American television and film producer and director

Neil Mandt is an American television and film producer, director, and technology entrepreneur. Based in Los Angeles, he has worked across broadcast television, feature films, and digital media since the 1990s. He is known for creating the ESPN series Jim Rome is Burning (2003) and Destination Truth (2007), co-producing the Disney film Million Dollar Arm (2014), and executive producing the 79th Golden Globe Awards (2018).

==Biography==

Born in Czechoslovakia, Mandt moved to Los Angeles in the late 1980s and spent the 1990s directing three movies Hijacking Hollywood, The Million Dollar Kid and Arthur's Quest. He subsequently worked for NBC as a producer on its coverage of the 2000 Summer Olympics. In 2001, Mandt and his brother Michael Mandt founded Mandt Bros. Productions, which sold two series to ESPN: Reel Classics Uncut and Beg, Borrow & Deal.

In 2003, the Mandt Brothers created Jim Rome Is Burning for ESPN. In 2007 they created Destination Truth for the Sci Fi Channel, a series in which host Josh Gates investigated reports of mythical creatures and unexplained phenomena around the world. In 2006, Mandt wrote, directed, produced, and starred in the independent film, Last Stop for Paul. Last Stop For Paul was released theatrically in North America in March, 2008.

In 2010, Mandt wrote, directed, produced, and starred in the Showtime series Next Stop for Charlie, based on his feature film Last Stop for Paul.

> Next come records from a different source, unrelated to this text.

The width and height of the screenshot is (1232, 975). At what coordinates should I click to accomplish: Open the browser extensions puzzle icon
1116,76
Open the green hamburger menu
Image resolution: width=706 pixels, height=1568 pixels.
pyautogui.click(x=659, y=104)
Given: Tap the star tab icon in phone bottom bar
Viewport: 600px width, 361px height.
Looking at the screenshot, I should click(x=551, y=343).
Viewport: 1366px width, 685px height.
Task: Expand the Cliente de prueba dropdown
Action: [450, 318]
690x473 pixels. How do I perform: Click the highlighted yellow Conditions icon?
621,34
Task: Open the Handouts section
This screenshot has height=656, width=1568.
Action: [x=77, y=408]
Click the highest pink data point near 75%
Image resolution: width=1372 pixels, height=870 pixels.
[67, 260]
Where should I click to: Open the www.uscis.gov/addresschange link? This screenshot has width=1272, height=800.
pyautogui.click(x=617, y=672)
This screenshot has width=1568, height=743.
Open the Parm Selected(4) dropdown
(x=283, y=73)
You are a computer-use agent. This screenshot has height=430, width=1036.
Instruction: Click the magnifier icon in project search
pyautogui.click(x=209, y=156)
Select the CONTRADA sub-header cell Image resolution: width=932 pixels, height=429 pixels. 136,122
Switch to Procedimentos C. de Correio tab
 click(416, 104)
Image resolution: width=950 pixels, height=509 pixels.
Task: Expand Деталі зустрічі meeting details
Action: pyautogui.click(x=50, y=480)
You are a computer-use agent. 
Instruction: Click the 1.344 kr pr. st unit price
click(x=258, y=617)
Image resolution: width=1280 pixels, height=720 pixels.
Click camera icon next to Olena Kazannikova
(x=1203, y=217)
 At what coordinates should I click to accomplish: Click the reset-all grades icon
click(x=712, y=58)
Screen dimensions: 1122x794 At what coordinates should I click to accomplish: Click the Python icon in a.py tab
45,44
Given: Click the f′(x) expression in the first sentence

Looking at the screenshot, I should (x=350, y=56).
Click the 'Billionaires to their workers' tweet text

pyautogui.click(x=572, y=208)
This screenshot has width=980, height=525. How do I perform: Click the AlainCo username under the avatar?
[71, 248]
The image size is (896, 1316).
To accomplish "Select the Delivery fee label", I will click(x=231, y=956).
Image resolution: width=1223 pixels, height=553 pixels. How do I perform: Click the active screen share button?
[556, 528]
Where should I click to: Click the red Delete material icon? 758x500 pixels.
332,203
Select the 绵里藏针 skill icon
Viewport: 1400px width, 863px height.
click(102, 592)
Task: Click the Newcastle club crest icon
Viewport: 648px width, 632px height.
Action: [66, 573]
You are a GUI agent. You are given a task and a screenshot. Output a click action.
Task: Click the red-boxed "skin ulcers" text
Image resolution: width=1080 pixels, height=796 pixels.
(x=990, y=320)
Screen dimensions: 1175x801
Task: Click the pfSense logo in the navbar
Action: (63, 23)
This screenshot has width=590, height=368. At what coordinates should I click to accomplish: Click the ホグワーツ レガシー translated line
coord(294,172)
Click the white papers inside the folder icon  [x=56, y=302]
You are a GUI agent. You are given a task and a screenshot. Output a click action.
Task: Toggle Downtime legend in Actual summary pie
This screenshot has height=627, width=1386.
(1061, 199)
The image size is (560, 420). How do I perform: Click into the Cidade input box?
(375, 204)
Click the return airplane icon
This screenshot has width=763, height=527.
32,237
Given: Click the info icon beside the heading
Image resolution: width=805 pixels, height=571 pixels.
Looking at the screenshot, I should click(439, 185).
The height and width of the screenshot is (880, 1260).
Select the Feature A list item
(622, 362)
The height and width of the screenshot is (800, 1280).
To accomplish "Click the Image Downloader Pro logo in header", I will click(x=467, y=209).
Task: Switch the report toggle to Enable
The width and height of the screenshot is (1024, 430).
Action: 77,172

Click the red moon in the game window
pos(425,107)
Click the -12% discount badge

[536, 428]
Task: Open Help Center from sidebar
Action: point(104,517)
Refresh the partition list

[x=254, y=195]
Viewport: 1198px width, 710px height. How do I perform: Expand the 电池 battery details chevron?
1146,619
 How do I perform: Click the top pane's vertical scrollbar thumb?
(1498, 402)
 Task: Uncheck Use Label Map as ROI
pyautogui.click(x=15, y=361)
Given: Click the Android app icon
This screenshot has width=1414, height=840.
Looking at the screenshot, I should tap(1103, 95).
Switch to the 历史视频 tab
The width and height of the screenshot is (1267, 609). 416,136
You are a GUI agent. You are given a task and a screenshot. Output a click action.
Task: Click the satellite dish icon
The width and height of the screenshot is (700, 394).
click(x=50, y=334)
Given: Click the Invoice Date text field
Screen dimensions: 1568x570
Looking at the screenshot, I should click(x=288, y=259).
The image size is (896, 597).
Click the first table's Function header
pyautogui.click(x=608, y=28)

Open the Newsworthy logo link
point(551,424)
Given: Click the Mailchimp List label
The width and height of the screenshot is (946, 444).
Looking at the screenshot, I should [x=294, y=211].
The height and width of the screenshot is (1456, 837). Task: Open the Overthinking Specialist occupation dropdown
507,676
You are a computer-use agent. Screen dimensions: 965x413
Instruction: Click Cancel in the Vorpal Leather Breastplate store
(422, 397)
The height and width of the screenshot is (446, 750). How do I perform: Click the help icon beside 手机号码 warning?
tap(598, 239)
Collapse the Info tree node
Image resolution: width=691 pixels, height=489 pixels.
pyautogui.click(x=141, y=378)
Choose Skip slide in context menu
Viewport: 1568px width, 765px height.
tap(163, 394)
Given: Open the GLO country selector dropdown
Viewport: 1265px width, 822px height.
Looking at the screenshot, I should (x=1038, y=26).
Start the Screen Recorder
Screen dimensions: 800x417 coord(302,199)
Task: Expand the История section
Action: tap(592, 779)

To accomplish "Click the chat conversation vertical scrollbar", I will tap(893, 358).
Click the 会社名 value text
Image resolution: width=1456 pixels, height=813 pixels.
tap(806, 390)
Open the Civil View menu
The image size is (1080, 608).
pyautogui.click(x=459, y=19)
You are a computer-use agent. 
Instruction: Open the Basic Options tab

In June 2011, Mandt and his brother partnered with Ranik Ultimate Fighting Federation (RUFF) China, a government-sanctioned MMA organization based in Shanghai, to oversee creative strategy and content production for live events and television series. In 2013, Mandt became engaged to marketing executive Lauren Dixon.

In late 2015, Mandt founded MANDT VR, a Los Angeles-based virtual reality and 360-degree video production company. In 2016, the company produced over 20 videos in 360-degree video format, creating content for PodcastOne and Oklahoma State University. In spring 2017, Mandt produced Dog Years, directed by Adam Rifkin and starring Burt Reynolds and Ariel Winter. The film premiered at the Tribeca Film Festival and was subsequently acquired by A24 and DirecTV for North American distribution.

In January 2017, MANDT VR partnered with Forbes and PodcastOne to release 30 virtual reality 360-degree videos, totaling more than an hour of content. That same month, MANDT VR formed a partnership with the Pittsburgh Steelers to produce immersive 360-degree virtual reality videos of game day experiences at Heinz Field. In April 2017, MANDT VR partnered with the College Football Playoff to produce content for the College Football Playoff National Championship.

In late 2017, IndyCar announced a partnership with MANDT VR to produce augmented reality and virtual reality content for the racing series.
In spring 2018, Mandt received a Clio Award for the 360-degree video production The Road to the Super Bowl, featuring the Philadelphia Eagles. In 2020, Mandt and his wife Lauren Mandt released the CrimeDoor app on iOS and Android, an augmented reality platform focused on true crime content. The app allows users to access content related to real crime cases, and features AR reconstructions of crime scenes. In January 2022, Mandt and his brother Michael executive produced the 79th Golden Globe Awards.

In 2022, Mandt founded the Digital Rights Network, a platform for building owners and developers to register and manage digital rights to physical properties in relation to augmented reality.